1. Fort Properties Decision

The patent described a method of aggregating properties into a portfolio of "deedshares," each encumbered by its own mortgage debt, which could be exchanged in transactions that would qualify for nonrecognition of gain or loss under Section 1031.

The plaintiff, Fort Properties, described as "a real estate company specializing in the sponsorship of tenancy-in-common tax-deferred ownership offerings," sought a declaratory judgment that it was not infringing the patent. American Master Lease, the holder of the patent, counterclaimed for infringement.

The trial court granted summary judgment to Fort Properties, citing the 2008 Court of Appeals decision in In re Bilski. There, the court denied patent protection for a method of hedging risks in commodities trading because the method did not meet the so-called "machine or transformation" test. The Bilski decision was later affirmed by the Supreme Court, but on different grounds (see our earlier commentary), with a plurality of justices rejecting the "machine or transformation" test.

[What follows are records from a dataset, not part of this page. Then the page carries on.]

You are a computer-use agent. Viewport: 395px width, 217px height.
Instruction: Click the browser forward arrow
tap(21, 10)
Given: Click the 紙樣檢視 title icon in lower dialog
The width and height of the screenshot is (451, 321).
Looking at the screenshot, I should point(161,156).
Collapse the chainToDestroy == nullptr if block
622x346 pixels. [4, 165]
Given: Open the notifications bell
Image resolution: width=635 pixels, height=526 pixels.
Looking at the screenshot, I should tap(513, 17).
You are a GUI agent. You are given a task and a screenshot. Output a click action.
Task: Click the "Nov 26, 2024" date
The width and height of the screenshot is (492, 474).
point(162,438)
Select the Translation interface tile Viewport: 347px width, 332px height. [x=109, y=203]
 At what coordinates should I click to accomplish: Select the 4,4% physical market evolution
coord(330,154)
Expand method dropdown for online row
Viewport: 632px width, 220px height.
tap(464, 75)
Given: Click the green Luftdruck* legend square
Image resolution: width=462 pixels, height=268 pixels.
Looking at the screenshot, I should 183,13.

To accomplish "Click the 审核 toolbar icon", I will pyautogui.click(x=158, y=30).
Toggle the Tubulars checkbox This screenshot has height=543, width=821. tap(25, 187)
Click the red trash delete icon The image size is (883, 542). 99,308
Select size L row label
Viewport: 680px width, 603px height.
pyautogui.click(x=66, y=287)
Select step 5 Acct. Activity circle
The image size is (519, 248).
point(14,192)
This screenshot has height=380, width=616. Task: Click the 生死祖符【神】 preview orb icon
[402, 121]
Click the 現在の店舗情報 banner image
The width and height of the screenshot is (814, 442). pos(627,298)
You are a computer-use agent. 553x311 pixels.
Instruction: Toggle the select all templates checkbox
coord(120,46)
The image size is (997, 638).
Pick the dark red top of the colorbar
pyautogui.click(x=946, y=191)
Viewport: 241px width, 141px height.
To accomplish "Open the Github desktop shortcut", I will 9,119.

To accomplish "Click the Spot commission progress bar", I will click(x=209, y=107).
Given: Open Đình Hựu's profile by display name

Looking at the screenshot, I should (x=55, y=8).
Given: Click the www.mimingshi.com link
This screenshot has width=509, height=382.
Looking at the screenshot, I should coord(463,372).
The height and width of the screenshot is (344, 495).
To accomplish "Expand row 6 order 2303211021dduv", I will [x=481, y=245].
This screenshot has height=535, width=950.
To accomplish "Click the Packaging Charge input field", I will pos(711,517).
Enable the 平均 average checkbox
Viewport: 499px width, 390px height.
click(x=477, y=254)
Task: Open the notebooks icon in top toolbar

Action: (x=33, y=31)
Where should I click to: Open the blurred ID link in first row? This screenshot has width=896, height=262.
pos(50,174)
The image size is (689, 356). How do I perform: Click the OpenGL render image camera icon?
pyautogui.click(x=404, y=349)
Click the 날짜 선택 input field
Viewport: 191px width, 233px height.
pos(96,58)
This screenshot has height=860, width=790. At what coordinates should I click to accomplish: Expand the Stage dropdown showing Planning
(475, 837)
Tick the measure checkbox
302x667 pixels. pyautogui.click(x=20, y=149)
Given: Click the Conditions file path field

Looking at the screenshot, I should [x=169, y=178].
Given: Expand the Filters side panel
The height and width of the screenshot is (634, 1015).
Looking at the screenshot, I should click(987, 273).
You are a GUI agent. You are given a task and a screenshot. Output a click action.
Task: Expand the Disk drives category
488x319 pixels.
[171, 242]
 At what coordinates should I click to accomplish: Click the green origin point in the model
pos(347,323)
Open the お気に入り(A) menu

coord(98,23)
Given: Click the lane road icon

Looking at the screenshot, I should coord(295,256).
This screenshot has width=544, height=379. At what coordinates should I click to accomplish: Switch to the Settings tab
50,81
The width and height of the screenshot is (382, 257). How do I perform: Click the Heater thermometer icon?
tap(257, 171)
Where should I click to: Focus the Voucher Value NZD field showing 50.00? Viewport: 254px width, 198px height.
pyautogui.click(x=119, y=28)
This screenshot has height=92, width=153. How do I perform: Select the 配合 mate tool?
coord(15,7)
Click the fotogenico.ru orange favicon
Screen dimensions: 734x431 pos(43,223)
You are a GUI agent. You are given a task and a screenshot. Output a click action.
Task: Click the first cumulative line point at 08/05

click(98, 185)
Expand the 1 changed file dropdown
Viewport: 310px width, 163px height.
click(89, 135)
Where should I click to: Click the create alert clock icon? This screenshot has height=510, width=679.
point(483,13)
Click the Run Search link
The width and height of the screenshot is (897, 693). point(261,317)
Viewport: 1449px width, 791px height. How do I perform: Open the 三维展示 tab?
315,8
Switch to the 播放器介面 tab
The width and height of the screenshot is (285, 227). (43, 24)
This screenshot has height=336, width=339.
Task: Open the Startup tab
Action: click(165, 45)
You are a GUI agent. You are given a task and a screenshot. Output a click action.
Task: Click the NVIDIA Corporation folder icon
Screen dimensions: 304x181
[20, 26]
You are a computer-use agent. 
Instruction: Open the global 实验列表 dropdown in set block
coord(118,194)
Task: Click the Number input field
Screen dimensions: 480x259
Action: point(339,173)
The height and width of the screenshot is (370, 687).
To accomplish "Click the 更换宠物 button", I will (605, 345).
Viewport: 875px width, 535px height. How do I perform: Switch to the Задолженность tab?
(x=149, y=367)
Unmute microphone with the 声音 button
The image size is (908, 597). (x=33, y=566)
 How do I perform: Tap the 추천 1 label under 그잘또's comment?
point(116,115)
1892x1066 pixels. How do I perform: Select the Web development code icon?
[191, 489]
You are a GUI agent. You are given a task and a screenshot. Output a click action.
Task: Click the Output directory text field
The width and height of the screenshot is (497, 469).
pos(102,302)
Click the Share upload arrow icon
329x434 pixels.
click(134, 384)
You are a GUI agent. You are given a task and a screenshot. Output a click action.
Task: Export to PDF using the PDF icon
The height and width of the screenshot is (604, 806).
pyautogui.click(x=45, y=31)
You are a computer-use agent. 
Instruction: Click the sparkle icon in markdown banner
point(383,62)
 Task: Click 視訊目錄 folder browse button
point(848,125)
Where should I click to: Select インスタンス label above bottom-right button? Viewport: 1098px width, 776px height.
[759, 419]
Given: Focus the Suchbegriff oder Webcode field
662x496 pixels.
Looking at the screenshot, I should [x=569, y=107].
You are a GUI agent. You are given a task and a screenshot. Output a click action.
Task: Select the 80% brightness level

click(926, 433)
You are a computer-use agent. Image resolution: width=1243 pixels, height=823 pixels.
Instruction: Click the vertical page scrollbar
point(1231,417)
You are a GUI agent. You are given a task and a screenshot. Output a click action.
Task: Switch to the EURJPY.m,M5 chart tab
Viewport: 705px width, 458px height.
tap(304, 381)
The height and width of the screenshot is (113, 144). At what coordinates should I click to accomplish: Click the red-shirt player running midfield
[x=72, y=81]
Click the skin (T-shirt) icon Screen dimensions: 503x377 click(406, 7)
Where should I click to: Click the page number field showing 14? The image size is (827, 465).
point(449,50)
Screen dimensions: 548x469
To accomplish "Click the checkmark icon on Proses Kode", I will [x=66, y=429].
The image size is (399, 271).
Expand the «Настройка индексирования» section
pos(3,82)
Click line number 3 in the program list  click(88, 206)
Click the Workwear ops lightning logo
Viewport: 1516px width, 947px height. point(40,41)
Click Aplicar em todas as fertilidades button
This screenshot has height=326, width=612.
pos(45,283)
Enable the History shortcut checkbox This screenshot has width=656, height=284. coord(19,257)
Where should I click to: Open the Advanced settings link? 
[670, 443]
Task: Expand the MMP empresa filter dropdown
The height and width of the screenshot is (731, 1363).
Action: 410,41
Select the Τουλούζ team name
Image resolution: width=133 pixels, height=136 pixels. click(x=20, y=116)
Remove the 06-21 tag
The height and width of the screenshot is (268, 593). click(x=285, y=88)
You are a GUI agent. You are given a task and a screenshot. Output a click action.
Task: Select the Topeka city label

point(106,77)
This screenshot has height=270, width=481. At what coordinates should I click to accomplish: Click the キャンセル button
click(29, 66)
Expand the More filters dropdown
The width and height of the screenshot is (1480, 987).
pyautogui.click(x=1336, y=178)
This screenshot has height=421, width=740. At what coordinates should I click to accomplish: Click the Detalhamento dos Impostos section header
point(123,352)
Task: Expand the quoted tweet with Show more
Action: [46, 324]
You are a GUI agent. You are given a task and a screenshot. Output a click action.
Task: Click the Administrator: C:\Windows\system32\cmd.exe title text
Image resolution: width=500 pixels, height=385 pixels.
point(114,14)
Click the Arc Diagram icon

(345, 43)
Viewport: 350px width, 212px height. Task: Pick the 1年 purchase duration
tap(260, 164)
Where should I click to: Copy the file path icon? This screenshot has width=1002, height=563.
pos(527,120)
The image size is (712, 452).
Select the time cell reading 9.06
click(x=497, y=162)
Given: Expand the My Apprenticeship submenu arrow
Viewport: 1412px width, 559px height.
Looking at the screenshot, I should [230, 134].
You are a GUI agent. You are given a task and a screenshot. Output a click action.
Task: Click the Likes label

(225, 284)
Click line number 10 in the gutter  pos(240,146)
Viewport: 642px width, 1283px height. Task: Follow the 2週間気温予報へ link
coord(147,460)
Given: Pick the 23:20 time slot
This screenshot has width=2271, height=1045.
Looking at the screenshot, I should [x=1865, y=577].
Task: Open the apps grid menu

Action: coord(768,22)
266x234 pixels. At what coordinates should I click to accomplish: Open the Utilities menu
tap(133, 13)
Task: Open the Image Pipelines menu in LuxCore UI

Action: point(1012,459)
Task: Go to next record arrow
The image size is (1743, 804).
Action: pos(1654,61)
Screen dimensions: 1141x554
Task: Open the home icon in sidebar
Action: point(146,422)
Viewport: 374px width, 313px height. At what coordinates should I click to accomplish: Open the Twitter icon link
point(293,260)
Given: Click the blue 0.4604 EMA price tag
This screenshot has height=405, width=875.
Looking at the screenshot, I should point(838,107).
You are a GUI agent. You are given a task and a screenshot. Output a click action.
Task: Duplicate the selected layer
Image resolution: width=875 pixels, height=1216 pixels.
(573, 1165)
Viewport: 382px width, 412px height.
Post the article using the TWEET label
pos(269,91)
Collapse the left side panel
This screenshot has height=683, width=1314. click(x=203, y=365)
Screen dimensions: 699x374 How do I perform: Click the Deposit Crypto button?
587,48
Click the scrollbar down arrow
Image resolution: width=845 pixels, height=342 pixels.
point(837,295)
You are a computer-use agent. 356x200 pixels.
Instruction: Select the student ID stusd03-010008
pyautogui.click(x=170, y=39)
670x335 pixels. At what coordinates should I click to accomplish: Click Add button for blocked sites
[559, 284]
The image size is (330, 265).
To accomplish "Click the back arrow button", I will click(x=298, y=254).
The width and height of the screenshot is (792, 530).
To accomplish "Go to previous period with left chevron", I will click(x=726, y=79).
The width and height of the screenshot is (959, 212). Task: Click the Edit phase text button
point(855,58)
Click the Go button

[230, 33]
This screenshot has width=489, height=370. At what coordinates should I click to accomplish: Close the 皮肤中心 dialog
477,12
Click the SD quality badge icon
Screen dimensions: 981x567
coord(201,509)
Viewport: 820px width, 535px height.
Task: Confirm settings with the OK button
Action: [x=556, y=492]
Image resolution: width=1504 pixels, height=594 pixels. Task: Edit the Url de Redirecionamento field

The Court of Appeals reviewed the legal question de novo, affirming the result and agreeing with the plaintiff that the claimed method "consists entirely of mental processes and abstract intellectual concepts."

With the enactment of the Patent Reform Act, Pub. L. 112-29, effective September 16, 2011, tax planning strategies are explicitly no longer patentable (see our earlier commentary).

2. Boustany Letter to Shulman

In a letter dated October 6, 2011, Rep. Boustany sought information concerning audit and compliance activities, with particular emphasis on enforcement efforts directed toward organizations that "more closely resemble for-profit enterprises" than social welfare groups or charities (see our earlier commentary).

In the follow-up letter, dated March 1, 2012, Rep. Boustany sought data on the review process for applicants for exempt status under Section 501(c)(3) and 501(c)(4), including:

  • how many applications for exempt status were reviewed in each of the past four years;
  • how many were granted;
  • a detailed description of the review process;
  • how the agency determines that an application is "substantially complete," or whether additional information is needed;
  • whether the agency has standard forms for seeking additional information from applicants;
  • whether the agency has formal guidelines for determining that additional information is required; and
  • how many applications selected for follow-up questioning were ultimately granted.

In the opening paragraph of the letter, Rep. Boustany said his inquiry was prompted in part by reports that "IRS has been questioning new tax-exempt applicants, including grassroots political entities such as Tea Party groups, about their operations and donors."

This would appear to be a reference to, among others, the Richmond Tea Party, which recently issued a press release decrying the "outrageous demands" made upon it in the course of its still pending application for Section 501(c)(4) status. The release stated that:

  1. the organization had filed its application more than two years ago;
  2. it took IRS nearly nine months to send out its initial list of 17 questions;
  3. Richmond Tea Party responded timely, "providing over 500 pages of documentation"; and
  4. more than a year later, IRS sent another list of 12 questions in 53 subparts, including "the totally inappropriate request for a full list of our donors and volunteers."

Copies of both IRS letters were linked to the press release.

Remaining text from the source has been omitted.